Music and Memories

I was standing at the counter
I was waiting for the change
When I heard that old familiar music start
It was like a lighted match
Had been tossed into my soul
It was like a dam had broken in my heart

After taking every detour
Getting lost and losing track
So that even if I wanted
I could not find my way back
After driving out the memory
Of the way things might have been
After I’d forgotten all about us
The song remembers when.

Those lyrics are from a Trisha Yearwood song entitled, not surprisingly, “The Song Remembers When”.  And it has everything to do with why music is such a personal, powerful experience for me.

From the time I was young, I remember watching the adults in my life have visceral reactions to songs.  I remember seeing tears in my mother’s eyes when the song “Because He Lives” was playing on the record spinning at the time.  (At the time, I didn’t understand.  Now that song evokes the same response in me.)  I sat in the sanctuary of Emmanuel Baptist Church in Farmington, New Mexico, on Easter morning and watched as tears started falling down the faces of nearly every member of the choir.  I was probably 6 years old or so at the time.  Years later, my parents would explain that it had been a rough path getting to the performance and it seemed like everything that could go wrong, was going wrong.  All the frustration led to shortened tempers and some tense conversations.  At the perfect moment in the cantata they were performing, the sun hit the rose window in the balcony and bathed the choir in colored light.  The purpose of the day, the reason we were celebrating became the only thing that mattered and the responses of the choir members could be seen on their wet cheeks.

In my own life, there have been songs that have caused my eyes to fill with tears almost from the first note.  There are songs that leave me invigorated and feeling like I could conquer the world.  There are songs that hit me between the eyes with a truth I hadn’t considered before.  And more times than I can count, I’ve heard lyrics that made me think, “Yes!  That’s it!  I haven’t known how to say it but those are exactly the words I’ve been looking for!”

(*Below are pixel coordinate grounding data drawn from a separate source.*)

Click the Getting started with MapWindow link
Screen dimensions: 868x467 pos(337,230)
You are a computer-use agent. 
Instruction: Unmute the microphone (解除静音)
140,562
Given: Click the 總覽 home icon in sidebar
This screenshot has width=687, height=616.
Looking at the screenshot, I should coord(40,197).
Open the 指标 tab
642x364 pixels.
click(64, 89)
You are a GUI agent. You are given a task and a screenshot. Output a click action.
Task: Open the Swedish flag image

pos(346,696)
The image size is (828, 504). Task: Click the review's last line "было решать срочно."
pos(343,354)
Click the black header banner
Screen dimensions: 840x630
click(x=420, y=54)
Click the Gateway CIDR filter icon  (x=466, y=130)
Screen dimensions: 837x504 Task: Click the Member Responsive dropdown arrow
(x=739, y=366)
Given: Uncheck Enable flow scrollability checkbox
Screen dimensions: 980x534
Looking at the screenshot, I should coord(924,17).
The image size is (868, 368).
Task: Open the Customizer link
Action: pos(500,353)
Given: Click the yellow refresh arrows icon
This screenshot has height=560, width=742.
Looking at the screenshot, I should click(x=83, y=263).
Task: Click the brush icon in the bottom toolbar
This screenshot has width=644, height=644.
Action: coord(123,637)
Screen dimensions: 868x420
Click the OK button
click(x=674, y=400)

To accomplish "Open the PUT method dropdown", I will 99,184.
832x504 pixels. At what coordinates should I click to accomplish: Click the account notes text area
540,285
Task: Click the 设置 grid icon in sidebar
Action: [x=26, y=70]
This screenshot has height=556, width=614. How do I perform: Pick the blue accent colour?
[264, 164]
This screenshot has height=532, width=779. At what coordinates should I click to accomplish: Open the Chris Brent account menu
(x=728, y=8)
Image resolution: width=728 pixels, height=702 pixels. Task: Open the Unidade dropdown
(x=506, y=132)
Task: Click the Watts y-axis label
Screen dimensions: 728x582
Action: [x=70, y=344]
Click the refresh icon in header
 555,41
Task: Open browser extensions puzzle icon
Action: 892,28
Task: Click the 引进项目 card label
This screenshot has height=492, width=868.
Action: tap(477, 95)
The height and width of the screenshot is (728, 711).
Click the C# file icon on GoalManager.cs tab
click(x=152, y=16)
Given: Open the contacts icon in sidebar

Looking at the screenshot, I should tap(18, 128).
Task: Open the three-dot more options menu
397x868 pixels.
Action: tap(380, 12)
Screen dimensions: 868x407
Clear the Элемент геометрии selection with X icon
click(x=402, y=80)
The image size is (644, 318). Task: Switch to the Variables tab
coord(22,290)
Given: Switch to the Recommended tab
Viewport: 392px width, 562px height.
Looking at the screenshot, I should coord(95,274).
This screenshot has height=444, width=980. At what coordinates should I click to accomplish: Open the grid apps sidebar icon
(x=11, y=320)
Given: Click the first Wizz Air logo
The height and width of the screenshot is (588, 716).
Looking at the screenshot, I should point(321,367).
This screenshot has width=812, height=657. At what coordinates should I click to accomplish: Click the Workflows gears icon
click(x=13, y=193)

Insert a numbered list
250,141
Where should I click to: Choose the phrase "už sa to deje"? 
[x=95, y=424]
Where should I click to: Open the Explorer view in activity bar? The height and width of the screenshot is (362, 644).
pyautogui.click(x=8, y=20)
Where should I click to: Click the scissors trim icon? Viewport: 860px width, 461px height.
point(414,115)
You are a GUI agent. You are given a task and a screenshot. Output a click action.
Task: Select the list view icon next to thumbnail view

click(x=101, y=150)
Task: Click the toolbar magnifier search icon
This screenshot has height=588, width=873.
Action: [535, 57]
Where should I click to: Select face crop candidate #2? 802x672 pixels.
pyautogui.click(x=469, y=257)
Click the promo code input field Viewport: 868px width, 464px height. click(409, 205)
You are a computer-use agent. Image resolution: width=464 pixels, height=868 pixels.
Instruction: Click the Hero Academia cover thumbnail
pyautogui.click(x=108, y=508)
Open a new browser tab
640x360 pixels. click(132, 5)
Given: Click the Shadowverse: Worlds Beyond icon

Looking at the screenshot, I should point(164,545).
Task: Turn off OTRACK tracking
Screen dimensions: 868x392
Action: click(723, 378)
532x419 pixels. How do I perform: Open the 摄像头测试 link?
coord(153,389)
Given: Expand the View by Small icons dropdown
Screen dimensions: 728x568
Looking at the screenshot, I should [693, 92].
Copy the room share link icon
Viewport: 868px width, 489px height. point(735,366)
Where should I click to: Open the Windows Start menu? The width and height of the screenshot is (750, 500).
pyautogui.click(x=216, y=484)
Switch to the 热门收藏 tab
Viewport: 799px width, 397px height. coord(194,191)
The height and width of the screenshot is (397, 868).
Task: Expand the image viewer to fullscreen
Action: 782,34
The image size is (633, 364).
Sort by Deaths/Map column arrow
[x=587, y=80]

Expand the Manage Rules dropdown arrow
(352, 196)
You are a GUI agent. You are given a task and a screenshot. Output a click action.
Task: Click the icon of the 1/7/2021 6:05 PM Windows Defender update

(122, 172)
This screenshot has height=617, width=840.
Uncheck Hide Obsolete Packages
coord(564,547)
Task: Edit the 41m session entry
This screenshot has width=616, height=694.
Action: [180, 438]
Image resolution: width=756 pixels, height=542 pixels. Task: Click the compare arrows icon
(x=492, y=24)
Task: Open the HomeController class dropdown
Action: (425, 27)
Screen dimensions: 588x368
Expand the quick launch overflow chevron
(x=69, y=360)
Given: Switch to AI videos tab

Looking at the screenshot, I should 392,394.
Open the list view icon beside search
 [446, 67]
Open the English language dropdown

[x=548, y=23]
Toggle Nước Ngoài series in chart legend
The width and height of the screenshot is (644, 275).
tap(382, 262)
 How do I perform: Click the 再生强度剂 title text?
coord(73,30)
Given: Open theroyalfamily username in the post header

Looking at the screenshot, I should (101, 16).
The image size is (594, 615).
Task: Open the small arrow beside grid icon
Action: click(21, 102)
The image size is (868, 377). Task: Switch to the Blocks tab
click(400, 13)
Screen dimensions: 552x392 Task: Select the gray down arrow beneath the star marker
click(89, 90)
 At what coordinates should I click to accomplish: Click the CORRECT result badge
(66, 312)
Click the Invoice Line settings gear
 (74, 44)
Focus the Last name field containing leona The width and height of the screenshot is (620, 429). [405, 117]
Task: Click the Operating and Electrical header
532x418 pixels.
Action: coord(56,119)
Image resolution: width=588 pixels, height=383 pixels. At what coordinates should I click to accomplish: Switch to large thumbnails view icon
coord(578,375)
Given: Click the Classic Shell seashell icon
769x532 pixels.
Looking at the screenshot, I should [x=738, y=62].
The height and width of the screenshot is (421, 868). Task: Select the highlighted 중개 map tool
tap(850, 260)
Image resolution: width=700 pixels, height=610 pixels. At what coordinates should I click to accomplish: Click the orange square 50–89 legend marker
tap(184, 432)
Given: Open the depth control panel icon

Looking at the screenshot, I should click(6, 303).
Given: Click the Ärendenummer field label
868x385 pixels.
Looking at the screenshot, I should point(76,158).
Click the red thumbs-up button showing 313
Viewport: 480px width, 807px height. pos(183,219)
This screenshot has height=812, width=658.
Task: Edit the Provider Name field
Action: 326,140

Sometimes the songs I’m talking about are connected to matters of faith.  Sometimes they are not.  But one thing holds true – songs stick in my brain because I have an emotional connection to them.  Or maybe I have a connection to the first time I really heard the song.  Whatever the original circumstance, those songs are always there.  I can go without hearing a certain meaningful song for years and when I hear it again, I’ll be able to sing every word without a mistake.  More importantly, I’m instantly transported back to that moment in time when the song first imprinted itself on my heart.

Trisha was right.  The song DOES remember when.